One of the country’s most well-known soldiers has claimed mercenaries could be the West’s key to defeating Isis.

Simon Mann, former SAS soldier turned private mercenary, has years of experience in the world of hired fighters and told the Telegraph that they could be the answer that the US and UK are looking for.

Mann, who ran the mercenary firm Executive Outcomes, credited with stopping rebels in Angola and Sierra Leone uprisings, admitted that he had no plans to start gathering troops into Iraq and Syria, however.

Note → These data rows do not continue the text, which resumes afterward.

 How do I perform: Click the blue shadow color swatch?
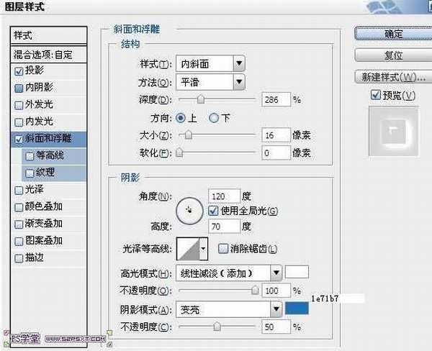[x=297, y=309]
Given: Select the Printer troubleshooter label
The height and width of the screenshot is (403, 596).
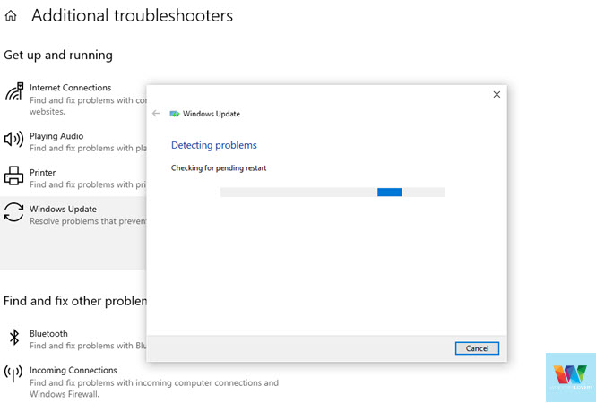Looking at the screenshot, I should (x=43, y=173).
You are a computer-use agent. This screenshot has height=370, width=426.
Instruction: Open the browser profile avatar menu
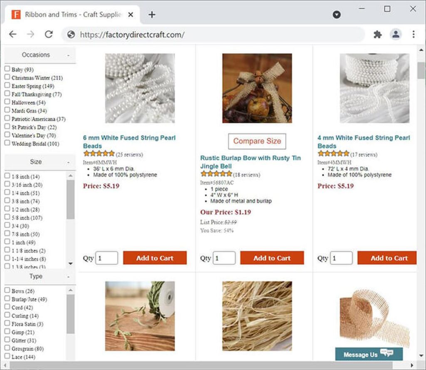click(x=396, y=35)
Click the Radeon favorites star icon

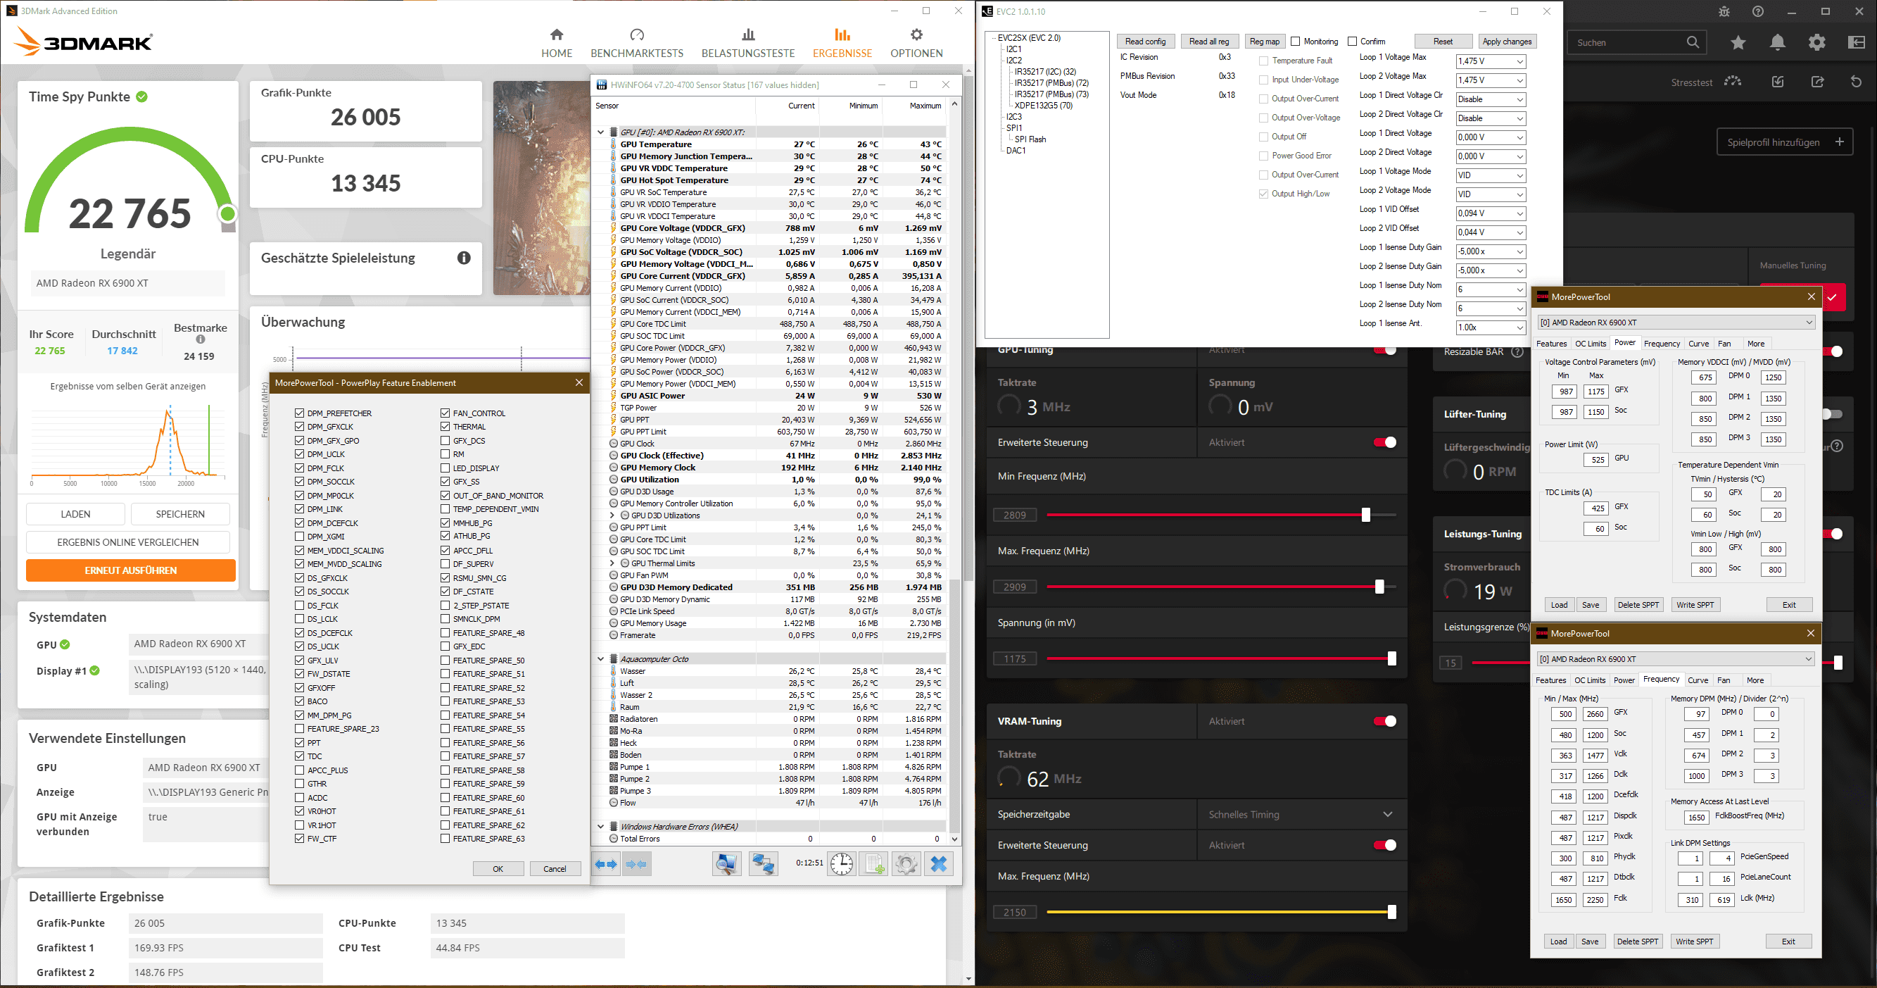tap(1738, 42)
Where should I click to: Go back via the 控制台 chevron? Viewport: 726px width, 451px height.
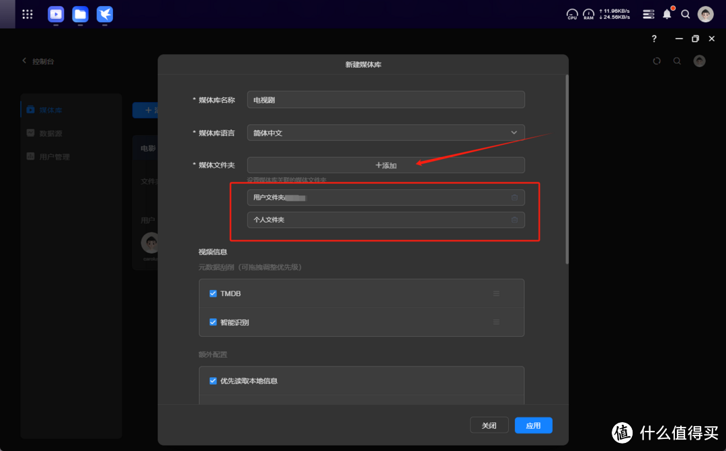click(25, 61)
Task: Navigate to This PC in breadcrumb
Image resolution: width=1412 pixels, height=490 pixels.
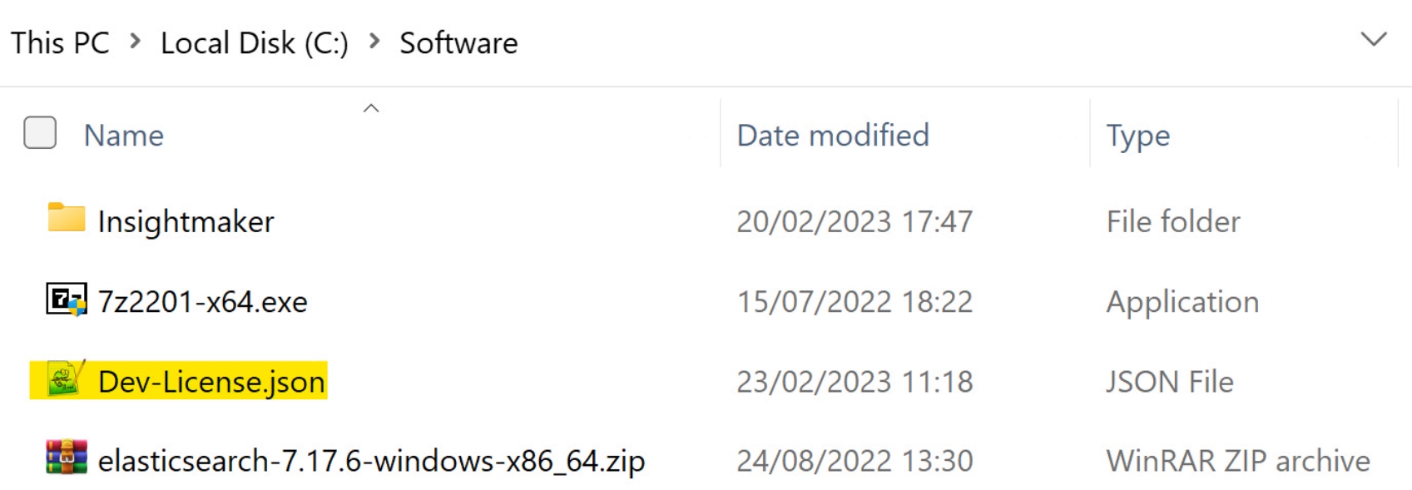Action: (x=60, y=43)
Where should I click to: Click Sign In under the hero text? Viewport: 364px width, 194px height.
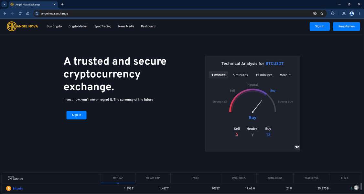76,115
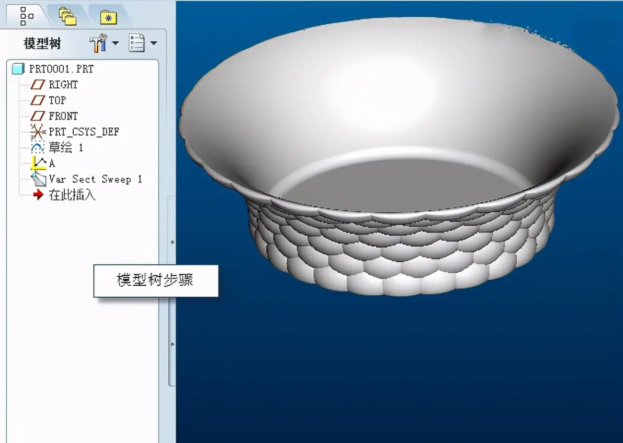Click the Var Sect Sweep 1 icon

[39, 179]
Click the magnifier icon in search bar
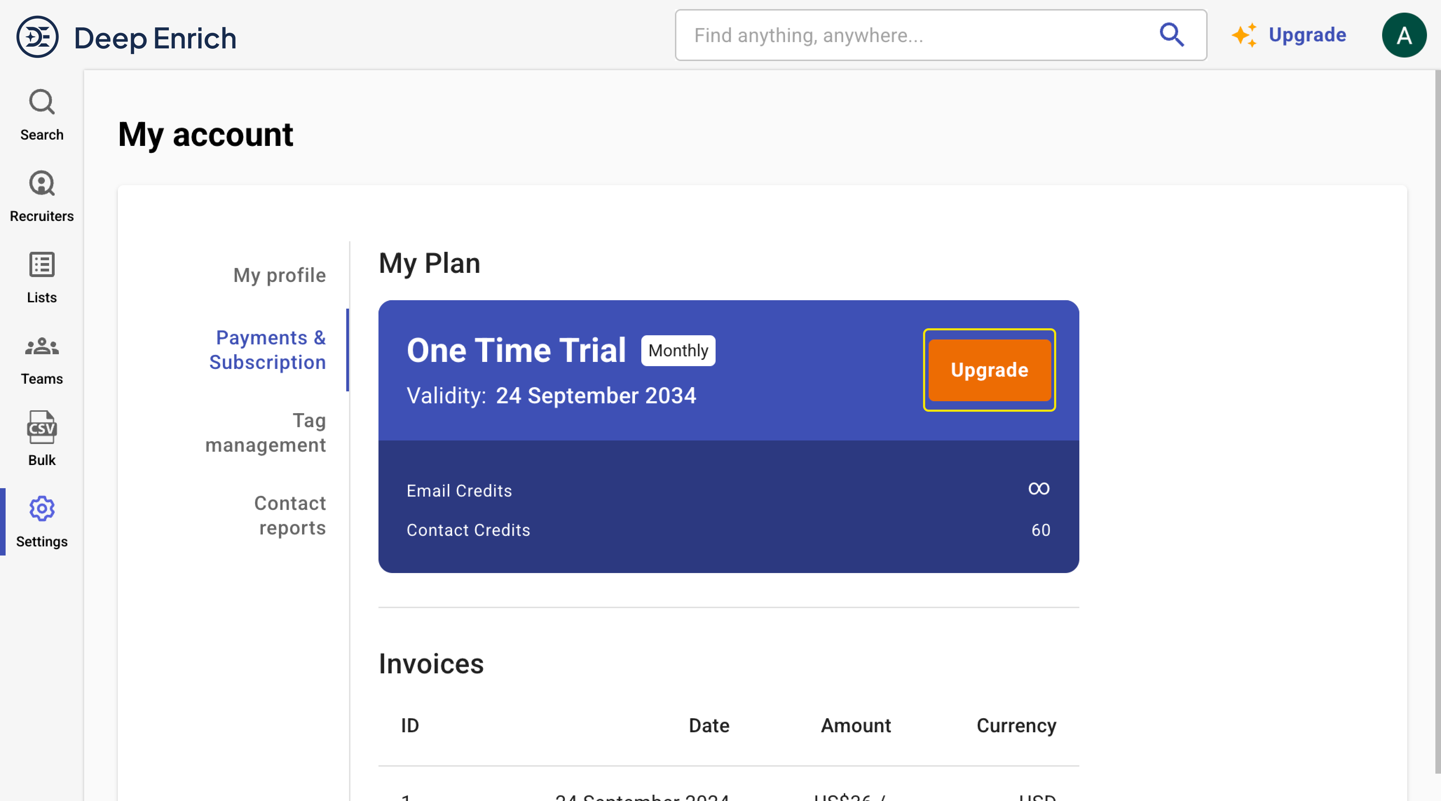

But that doesn’t mean he wouldn’t help if someone asked. “If someone from the Iraqi government said ‘Okay Simon, we have got the money for you to put together a 2,000-strong force’, I would tell them ‘yes, we could probably do something useful’,” he told the paper.

Indeed he believes that putting together a successful mercenary army for the Iraqi government would not be impossible. They would need weapons, aircraft and armour – all of which the Iraqi army would be able to provide if they needed to, the ex-Scots Guards Mann said.

The task for a private company managing the troops would largely be an issue of training and building group spirit.

“With the right training, probably a minimum of two months, you can turn pretty much anyone into good troops, as long as you have good officers and good NCOs.

“After all, if you are a soldier and you are about to go into battle, what goes through your mind? Firstly, you are sh**ing yourself. And secondly, you have to know that you are going to win. No one wants to die pointlessly,” the 62-year-old added.

Other mercenary forces have been successful in pushing back Boko Haram in Nigeria. This demonstrated the fact that hiring fighters could be a viable option for western governments unwilling to send in their own troops.

Mann spent five years in a hellish prison in Equatorial Guinea after helping to orchestrate a coup d'état against the government that failed. He was supposed to serve 35 years but was released in 2009 following a humanitarian pardon.

The episode was detailed in his memoir, Cry Havoc, which he concentrated on writing in the years following his release.